C++ Logo

SG16

Advanced search

Subject: Re: [isocpp-ext] P1949R4 - C++ Identifier Syntax using Unicode Standard Annex 31
From: Matthew Woehlke (mwoehlke.floss_at_[hidden])
Date: 2020-06-18 09:33:30


On 18/06/2020 10.05, Corentin Jabot wrote:
> On Thu, Jun 18, 2020, 15:52 Matthew Woehlke via SG16 wrote:
>> Okay... I have a potential strong objection to this. It is not clear to
>> me (not being a unicode expert) how this will interact with the many,
>> many existing tools (ot to mention programmer muscle memory) that
>> defines identifiers as:
>>
>> [_[:alpha:]][_[:alnum:]]*
>
> [_\p{XID_Start}]\p{XID_Continue}*

- Are those equivalent?

- Is that supported by common tools? (No.)

- Is that a royal pain to type? (Yes.)

- Are '\p{XID_Continue}' and '\w' synonyms?
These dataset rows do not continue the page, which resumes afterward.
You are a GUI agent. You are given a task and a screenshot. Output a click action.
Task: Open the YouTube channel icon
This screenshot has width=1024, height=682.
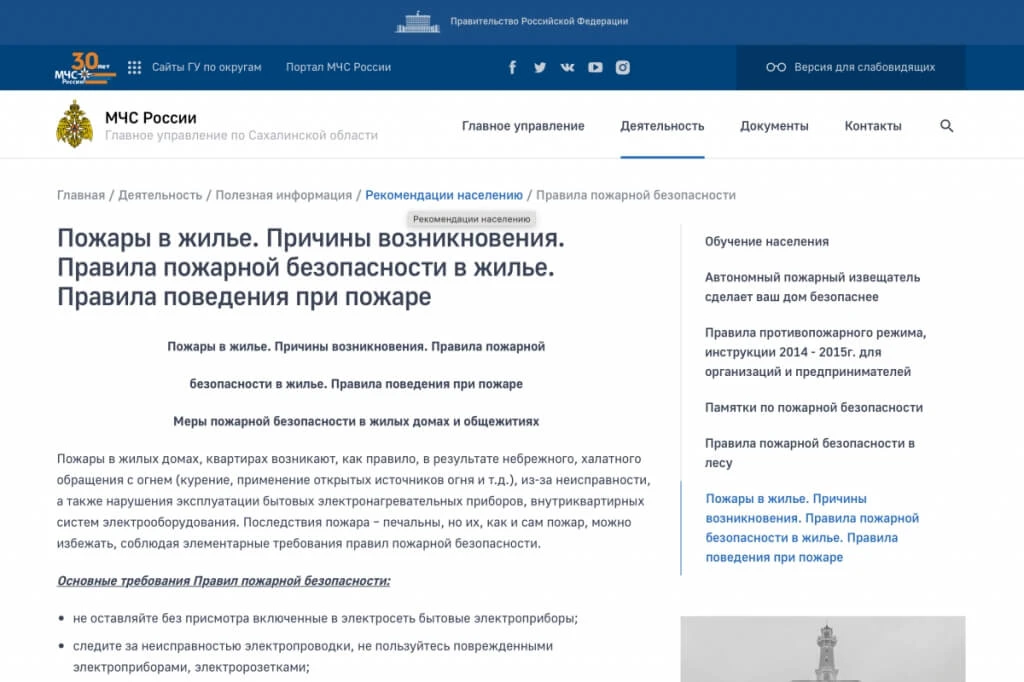(595, 67)
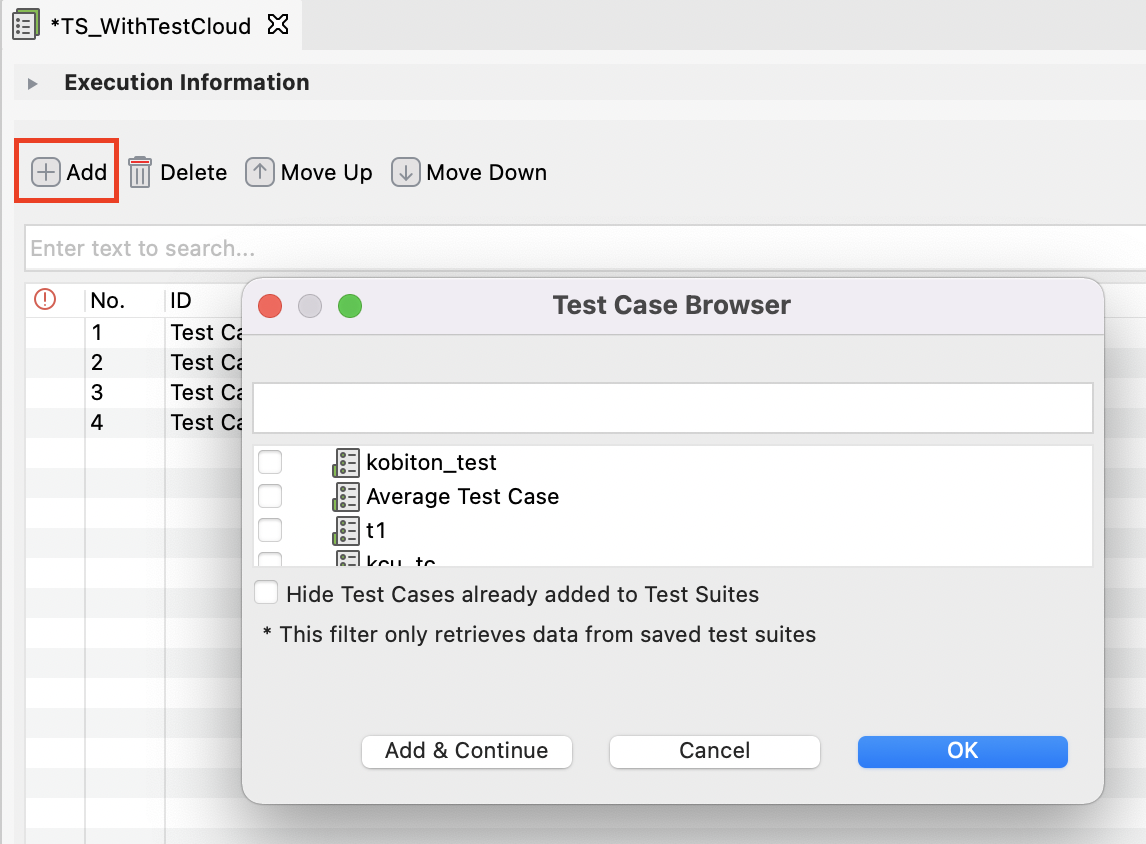Click the OK button in Test Case Browser
This screenshot has height=844, width=1146.
coord(961,751)
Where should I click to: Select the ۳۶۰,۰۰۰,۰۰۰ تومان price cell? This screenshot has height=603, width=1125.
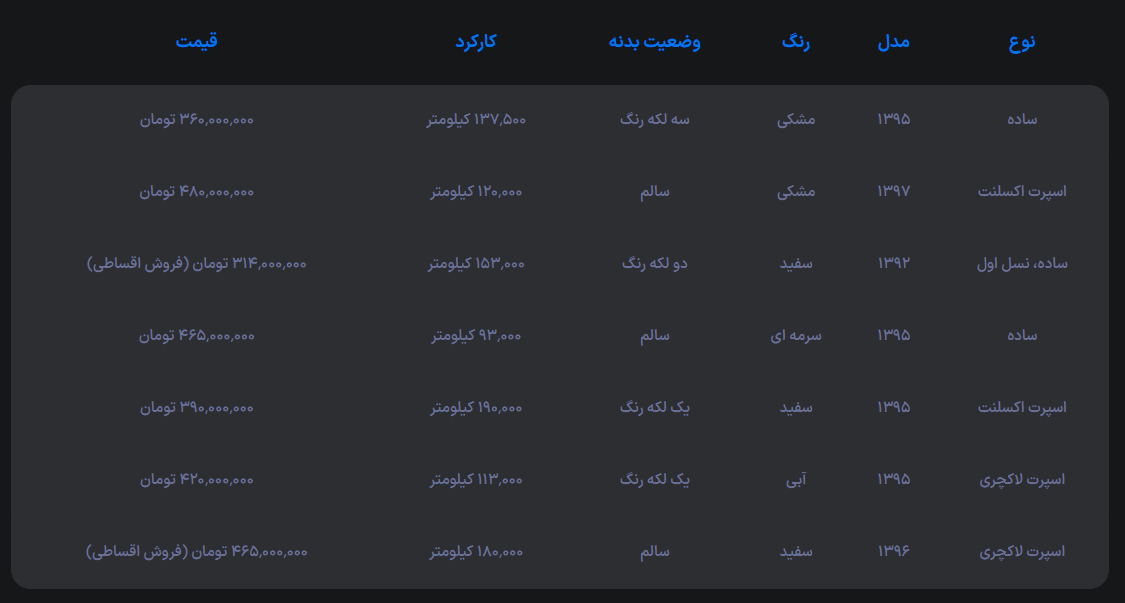tap(196, 119)
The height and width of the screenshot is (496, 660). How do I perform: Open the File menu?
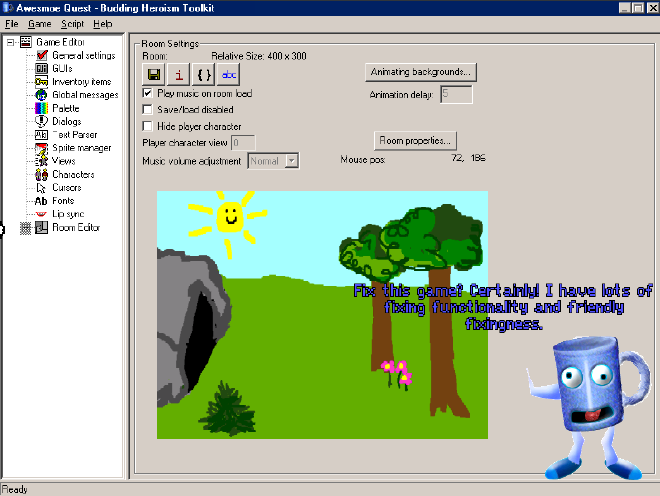point(12,22)
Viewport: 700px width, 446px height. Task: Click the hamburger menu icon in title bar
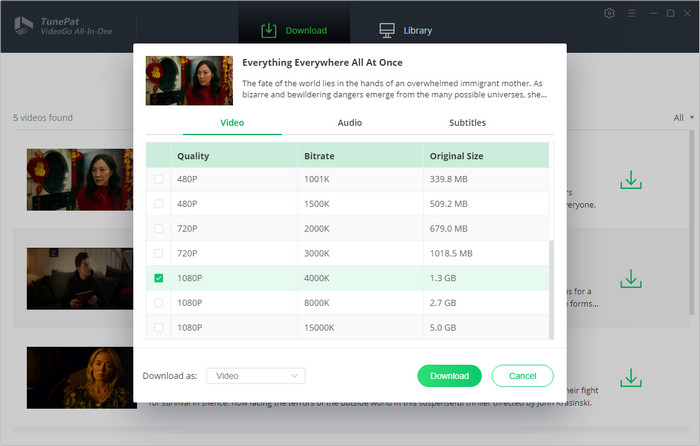(632, 14)
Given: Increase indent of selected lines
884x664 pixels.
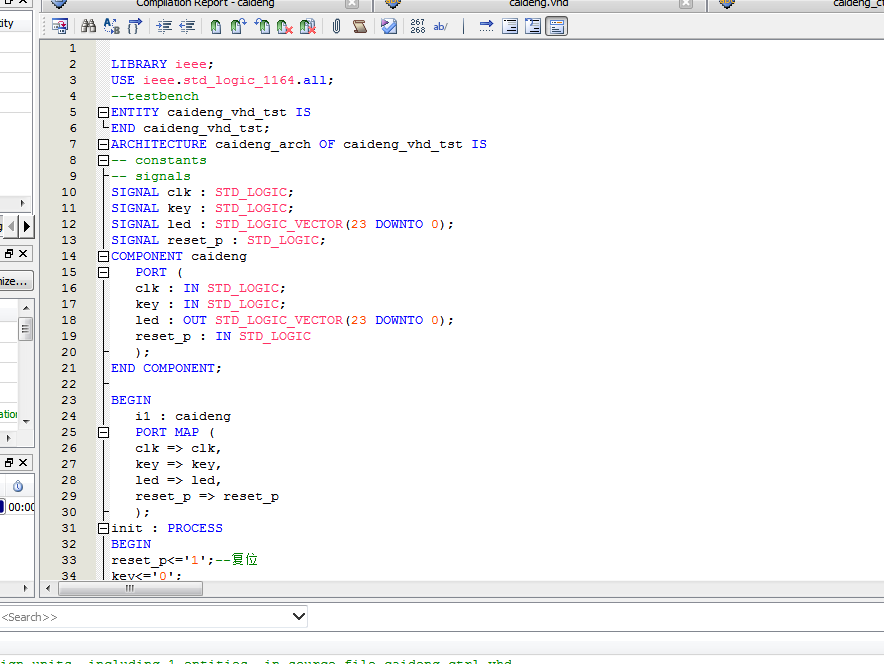Looking at the screenshot, I should pos(164,26).
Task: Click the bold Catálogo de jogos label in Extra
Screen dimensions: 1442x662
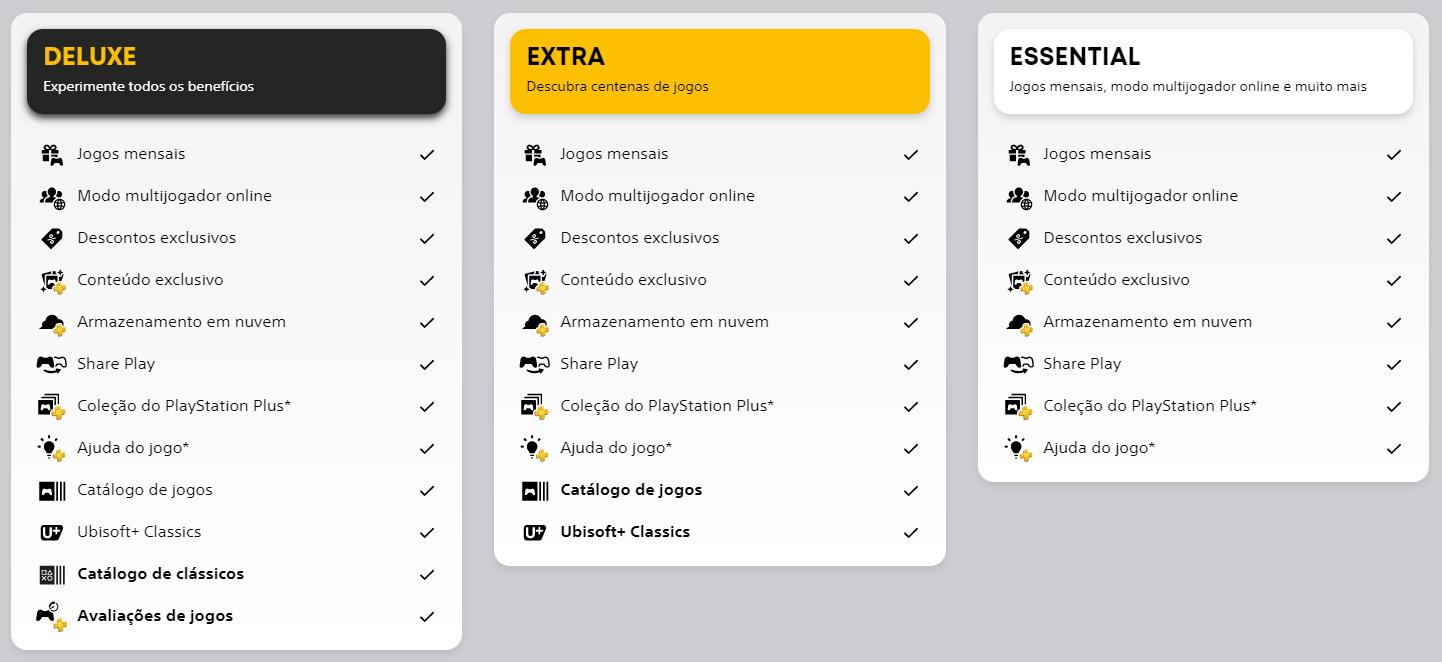Action: coord(631,490)
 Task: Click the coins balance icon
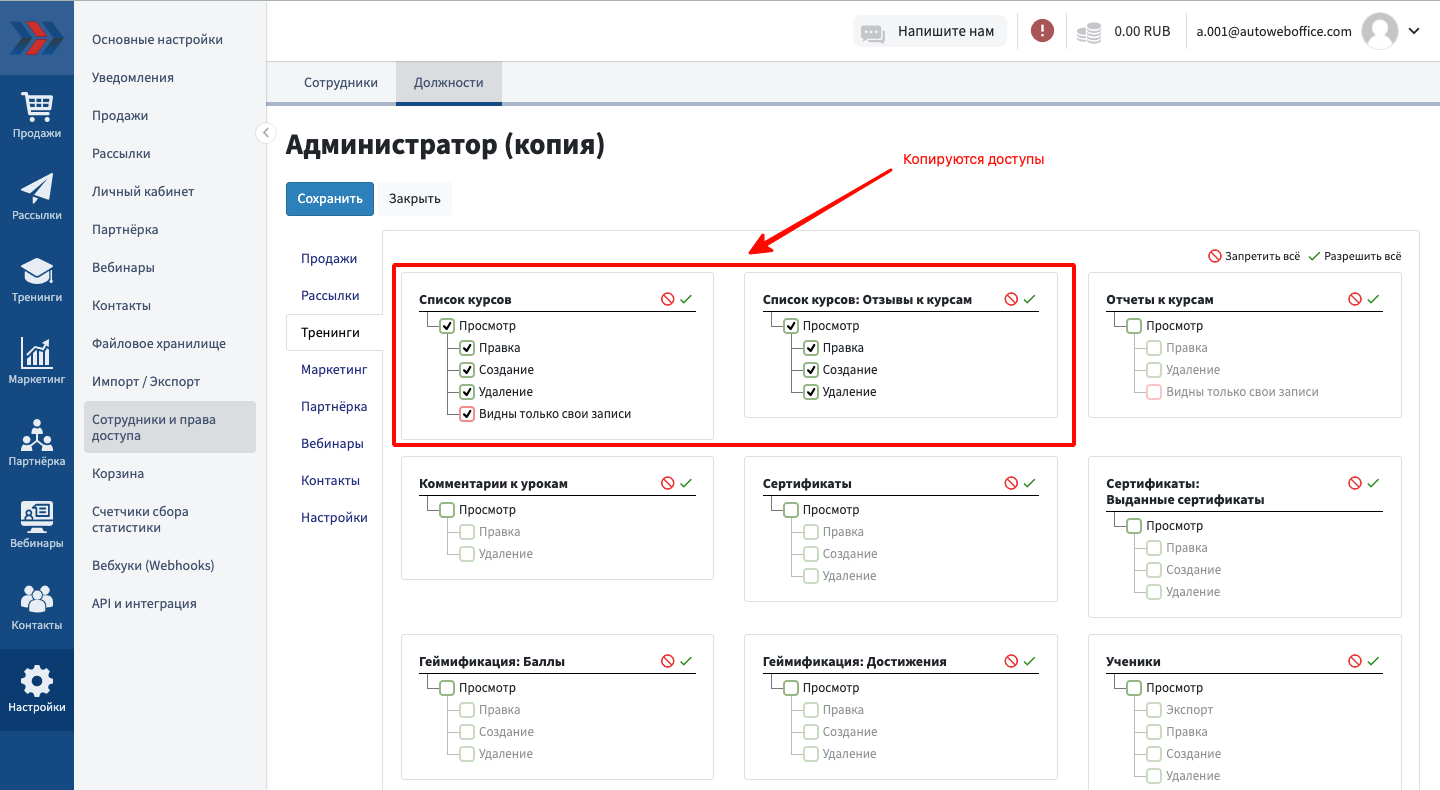pos(1089,32)

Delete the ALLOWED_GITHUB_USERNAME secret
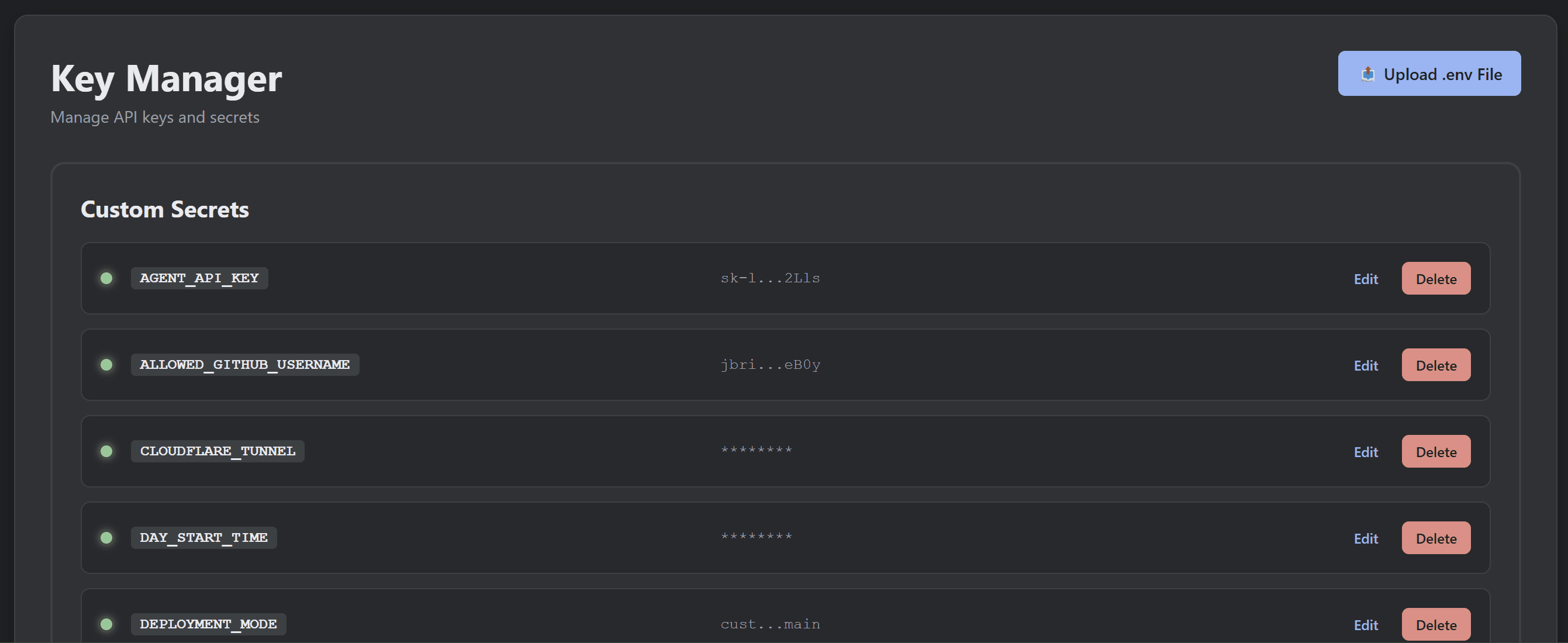(1436, 364)
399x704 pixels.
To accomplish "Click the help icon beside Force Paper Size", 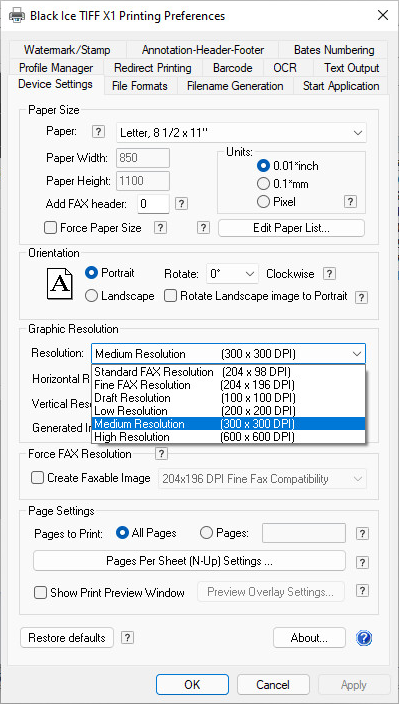I will coord(160,228).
>> I would very, ***VERY*** strongly like to see an analysis of whether
>> this change is going to break existing tools that rely on the above
>> definition of identifiers.
>
> These tools probably don't work as it is with the set of characters allowed
> currently. For example, emojis are currently allowed and not matched by
> your regex
> Note also that "a\u00e9" can appear verbatim in code which the regex
> wouldn't match

Okay, maybe not, but then I suppose my point is that if we're going to
fix it, I would like to *fix* it, not just make it less broken.

-- 
Matthew

SG16 list run by sg16-owner@lists.isocpp.org